The primary particles of the block graphitized artificial graphite may be artificial graphite crystallized by calcining one or more carbon raw materials selected from the group consisting of needle cokes, mosaic cokes and coal tar pitch. and specifically, may have an isotropic or anisotropic crystal structure synthesized using non-acicular petroleum/coal-based pitch coke or resin-based pitch as a raw material.

When the block graphitized artificial graphite is applied to the negative active material of a lithium secondary battery, the irreversible capacity at the time of activation is small, the rapid discharge characteristic is excellent, and the cycle characteristic is excellent. The block graphitized artificial graphite may have voids in the secondary particle structure.

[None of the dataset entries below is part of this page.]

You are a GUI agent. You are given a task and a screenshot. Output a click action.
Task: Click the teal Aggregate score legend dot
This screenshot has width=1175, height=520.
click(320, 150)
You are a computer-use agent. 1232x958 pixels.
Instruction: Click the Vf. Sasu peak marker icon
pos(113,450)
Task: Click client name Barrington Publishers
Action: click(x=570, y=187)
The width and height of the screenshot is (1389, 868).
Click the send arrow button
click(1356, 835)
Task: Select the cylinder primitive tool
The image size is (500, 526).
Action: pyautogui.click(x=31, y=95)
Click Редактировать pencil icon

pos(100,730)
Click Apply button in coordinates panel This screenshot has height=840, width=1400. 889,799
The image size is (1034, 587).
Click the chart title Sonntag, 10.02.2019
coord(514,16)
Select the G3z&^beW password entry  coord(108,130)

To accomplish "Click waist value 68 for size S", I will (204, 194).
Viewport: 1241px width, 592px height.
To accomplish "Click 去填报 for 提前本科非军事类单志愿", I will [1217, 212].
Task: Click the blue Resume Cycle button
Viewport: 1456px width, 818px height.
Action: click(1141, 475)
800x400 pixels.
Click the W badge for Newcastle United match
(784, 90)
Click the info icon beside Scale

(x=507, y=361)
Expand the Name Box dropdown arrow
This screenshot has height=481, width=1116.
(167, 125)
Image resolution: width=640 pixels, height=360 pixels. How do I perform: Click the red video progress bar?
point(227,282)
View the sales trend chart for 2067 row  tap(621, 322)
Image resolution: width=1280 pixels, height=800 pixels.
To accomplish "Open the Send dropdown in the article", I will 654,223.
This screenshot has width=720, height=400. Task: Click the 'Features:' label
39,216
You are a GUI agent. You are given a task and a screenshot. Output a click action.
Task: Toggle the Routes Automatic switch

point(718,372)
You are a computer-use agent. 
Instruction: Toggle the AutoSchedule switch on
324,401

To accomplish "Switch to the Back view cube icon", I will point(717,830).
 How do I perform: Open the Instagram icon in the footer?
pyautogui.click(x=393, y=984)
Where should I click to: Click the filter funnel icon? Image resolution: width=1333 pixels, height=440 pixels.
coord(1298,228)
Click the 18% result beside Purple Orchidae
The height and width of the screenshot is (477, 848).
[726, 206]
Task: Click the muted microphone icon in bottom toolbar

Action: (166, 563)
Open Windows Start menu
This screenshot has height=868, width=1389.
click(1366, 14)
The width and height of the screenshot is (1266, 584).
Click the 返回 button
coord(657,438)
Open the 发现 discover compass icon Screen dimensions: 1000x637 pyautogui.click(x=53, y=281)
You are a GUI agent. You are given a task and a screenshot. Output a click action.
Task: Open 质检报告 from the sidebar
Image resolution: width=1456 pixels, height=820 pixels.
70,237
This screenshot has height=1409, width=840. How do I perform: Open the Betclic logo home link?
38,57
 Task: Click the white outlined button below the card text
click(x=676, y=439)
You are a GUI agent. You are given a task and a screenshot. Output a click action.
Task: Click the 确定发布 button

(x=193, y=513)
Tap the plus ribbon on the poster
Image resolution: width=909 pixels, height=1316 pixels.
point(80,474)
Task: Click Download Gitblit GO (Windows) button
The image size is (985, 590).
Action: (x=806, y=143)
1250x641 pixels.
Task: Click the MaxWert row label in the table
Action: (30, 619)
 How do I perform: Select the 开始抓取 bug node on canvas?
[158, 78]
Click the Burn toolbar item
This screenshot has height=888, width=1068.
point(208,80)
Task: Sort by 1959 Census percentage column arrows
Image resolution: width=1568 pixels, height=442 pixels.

The powder (powder) graphitized artificial graphite is a plurality of primary particles made of graphite are aggregated, combined, or granulated, and may form a mass. The primary particles of the powder graphitized artificial graphite may be artificial graphite crystallized by calcining at least one carbon raw material selected from the group consisting of needle cokes, mosaic cokes, and coal tar pitch. and specifically, may have an isotropic or anisotropic crystal structure synthesized using non-acicular petroleum/coal-based pitch coke or resin-based pitch as a raw material, and may have high crystallinity. The powder graphitized artificial graphite may have micropores therein, and may have excellent rollability and electrolyte impregnation property due to the micropores.

As used herein, the term “primary particle” refers to an original particle when a different type of particle is formed from a certain particle, and a plurality of primary particles are aggregated, combined, or granulated to form secondary particles. can do.

As used herein, the term “secondary particles” refers to physically separable large particles formed by aggregation, bonding, or granulation of individual primary particles.

In a preferred embodiment of the present invention, the negative electrode material may be an amorphous carbon material coated on uncoated artificial graphite. Carbon coating on artificial graphite serves to prevent uniform SEI layer formation and volume expansion, and is known to be effective in improving charge and discharge performance in lithium secondary batteries, but the amorphous carbon coating layer of the present invention is artificial graphite It can facilitate the entry and exit of lithium ions in the particles, can have the effect of lowering the charge transfer resistance of lithium ions, can improve structural stability compared to other carbon-based particles such as natural graphite, and further improve the fast charging performance of the battery. can be improved

The amorphous carbon coating layer may include amorphous carbon, specifically, may include at least one selected from the group consisting of soft carbon and hard carbon, and may preferably include soft carbon.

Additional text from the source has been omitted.